Qualche settimana fa mi sono trasferita a Milano da Roma e la prima cosa che ho fatto, ovviamente, è stata cercare eventi e concerti a cui partecipare. Curiosando ho visto che da lì a poco era previsto un concerto di Young Signorino nella vicina Bergamo. La mia reazione è stata come quando sei a dieta strettissima e mangi di nascosto del cioccolato: sei stra felice, fai tacere i tuoi sensi di colpa, ma vuoi che questo tuo sgarro non lo scopra nessuno. Guardo un po’ fra i partecipanti e vedo che figura anche un mio amico, quindi io subito lo contatto: – “Oh, ma vai davvero?”- alla sua risposta – “Certo che sì!” – mi sono detta – “È fatta, andiamo!” – e non ho badato più a nulla.
La serata è stata organizzata da Gattotoro, progetto composto dalla stessa famiglia già favorevolmente nota del Canta Indie Canta Male, all’Edoné, ameno spazio del bergamasco.

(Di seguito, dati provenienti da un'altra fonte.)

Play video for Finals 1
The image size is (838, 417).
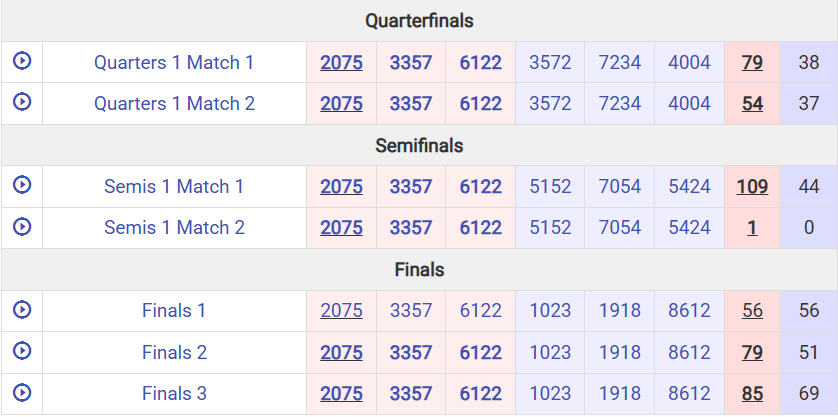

Io e il mio partner in crime Daniele, non indigeno ma esperto del luogo, siamo giunti alla serata: clima piacevole estivo, atmosfera quasi da festa di paese, bambini che giocavano a palla, famiglie che mangiavano e bevevano sulle panchinette e ai tavolini da parco. Era presente ogni generazione. E Young Signorino che si apprestava ad arrivare sul palco, lì, in quel contesto: era lo scenario più bello che avessi mai visto in vita mia. Il contrasto che adoro, una cosa meravigliosa, di quelle che non ti aspetti. Già solo in quel momento, a prescindere, ho potuto affermare che organizzazione e luogo avevano vinto. Sotto il palco il pienone, tantissimi ragazzi, qualcuno venuto per curiosità, qualcuno per ridere e le persone che appositamente sono accorse all’evento (tipo me). Mi fa piacere sottolineare che la serata fosse a entrata gratuita.
Paolo Caputo aka Young Signorino è arrivato super carico, una bomba, veramente preso bene, come eravamo presi benissimo tutti noi, tra sgomento, incredulità e ammirazione. Ha fatto la sua scaletta, ha spesso improvvisato, si è un sacco divertito. Era una sorta di delirio fantastico: chi cantava, chi a bocca aperta, bambini che si rincorrevano ignari mentre nell’aria risuonavano dediche alle droghe e notevoli anche le signore oltre la quarantina tra le prime file, che hanno fatto più foto e video di me in tutta la mia vita concertistica. Al di là di ogni tipo di giudizio, che poi se non è costruttivo può essere benissimo cestinato, è indubbio che sia stata una serata vincente, una “mashuppata” fra la provocazione e l’emancipazione.
Un plauso va fatto ai ragazzi dell’organizzazione, che hanno puntato su un “fenomeno” virale che ha fatto discutere, odiato/criticato/osannato/demolito, ma che da qualche tempo sembrava non facesse più hype. E invece…
Young Signorino va visto come avanguardia, si può discutere se quel suo nonsense possa essere anche apparente: svuotare la parola di significato e assegnargliene in modo arbitrario un altro nuovo (così da rompere la convenzione della lingua). Una faccenda che, linguisticamente parlando, si può illustrare con nuovi signifié ai nostri signifiant, giocando anche su uno svuotamento del carico morale eventuale che, secondo alcuni, dovrebbe contenere la musica. E qui si scivolerebbe, addirittura, su un discorso che potrebbe farmi arrivare a Kant, per sfociare alla filosofia del diritto e alla separazione fra legge e morale. Nonché potrei fare un po’ di polemichetta su artisti super osannati, i cui testi davvero non comunicano una ceppa. Ma mi placo e dico semplicemente che, a un certo punto del concerto, mentre si cantava a squarciagola La danza dell’ambulanza, è arrivato un acquazzone che non ha fermato il mega pogo sotto palco, ma purtroppo il live sì. Tuttavia era di suo quasi giunto al termine, quindi con tanto piacere mi sono scolata un paio di drink, affermando in modo compiaciuto e sereno: “è stata davvero un’ottima serata”. E questo, al netto di tutto, è l’unica cosa importante che ci si augura partecipando a un evento.